James went away to pursue his dream of becoming a pilot. With
a little less than a thousand bucks his dad dug up that was buried in the yard
in an old mason to see him on his way, he set out. But his dreams really pan
out. He fell in with the same kind of people he was running away from, ending
up on the wrong side of the law. When he saw people around him dying or going
away to prison, he tried running away from that, too. Working on cars instead
of stealing them was okay for just getting by.
Then, he receives a post card from his mother telling him his
father died and he needs to come home. Despite the years away, Crystal Springs
hasn’t changed much. Small towns never do. People he went to school with remain
trapped in their circumstances, not knowing anything better and settled in a
sort of pathetic routine. Although he doesn’t want to stay in his hometown any
more than he did the day he left it, he gets drawn into a real mess involving
his younger brother, Rabbit, a cousin, Delmore and Waylon, a bar owner and father
of a girl named Marlena who remembers James but he barely recalls her. But the
better he gets to know her the more he thinks that she might have been a reason
for him never to have run away.
Steph Post author’s voice particularly well suited to the
Country Noir genre of A Tree Born Crooked. Her descriptions of modern-day, small-town,
southern life is both accurate and as far from an idyllic Norman Rockwell
depiction of rural America as imaginable. In the harsh light of the bright
Florida sun and the darkest nights a few miles from nowhere we learn what the
people of Crystal Springs are really like. Transported in a beat-up, rusted,
70’s vintage pick-up with faded baby blue paint, we are taken to a place most
outsiders just pass by as they head down the Interstate for something better to
do and a bigger city to do it.
What makes Post’s novel interesting is something akin to why
we as humans stand transfixed watching a train wreck in progress, or perhaps
why we listen to gossip even though we might never think we spread such vile
speculations about the people we know. This inspection of the human condition is
a microcosm of our world. In some way we all may relate to a way of life that
we might otherwise overlook or just pretend it doesn’t exist.

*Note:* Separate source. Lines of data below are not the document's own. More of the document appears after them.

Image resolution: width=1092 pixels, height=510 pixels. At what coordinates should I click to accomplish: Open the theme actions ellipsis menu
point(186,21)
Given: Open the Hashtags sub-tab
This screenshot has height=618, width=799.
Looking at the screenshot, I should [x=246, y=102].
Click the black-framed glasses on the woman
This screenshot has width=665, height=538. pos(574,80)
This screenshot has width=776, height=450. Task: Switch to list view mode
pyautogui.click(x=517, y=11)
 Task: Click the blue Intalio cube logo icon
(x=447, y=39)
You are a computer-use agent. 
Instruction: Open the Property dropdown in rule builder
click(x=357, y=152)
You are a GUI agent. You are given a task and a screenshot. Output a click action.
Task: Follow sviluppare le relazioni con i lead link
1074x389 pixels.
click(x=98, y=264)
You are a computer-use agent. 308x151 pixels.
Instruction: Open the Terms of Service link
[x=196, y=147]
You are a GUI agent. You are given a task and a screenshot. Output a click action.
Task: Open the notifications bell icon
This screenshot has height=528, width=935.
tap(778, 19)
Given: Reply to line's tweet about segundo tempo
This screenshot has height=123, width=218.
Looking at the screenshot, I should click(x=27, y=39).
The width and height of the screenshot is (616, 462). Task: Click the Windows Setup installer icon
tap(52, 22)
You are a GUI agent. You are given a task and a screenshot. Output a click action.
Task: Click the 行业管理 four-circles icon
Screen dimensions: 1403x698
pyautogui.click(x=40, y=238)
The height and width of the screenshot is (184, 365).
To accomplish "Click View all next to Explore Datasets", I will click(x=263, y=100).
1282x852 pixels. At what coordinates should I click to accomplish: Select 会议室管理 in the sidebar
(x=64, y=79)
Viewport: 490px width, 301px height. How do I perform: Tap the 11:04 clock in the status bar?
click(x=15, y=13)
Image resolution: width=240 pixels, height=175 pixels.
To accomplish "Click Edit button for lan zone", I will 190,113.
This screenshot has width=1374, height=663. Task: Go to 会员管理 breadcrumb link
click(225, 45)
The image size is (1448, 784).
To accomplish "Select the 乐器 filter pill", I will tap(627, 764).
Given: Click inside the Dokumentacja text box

Steph Post is a highly skilled storyteller who has fashioned
a fictional setting for her book that you’ll swear is some place you’ve driven
through on your way to somewhere better. Her characters are as real as that
aunt and uncle that everyone else in the family would prefer to ignore, or that
family who lives in the trailer park, the ones with relatives in prison and
those who aren’t seem to always be up to no good.
A Tree Born Crooked will be available in the Fall of 2014. Make sure it's on your 'to be read' list.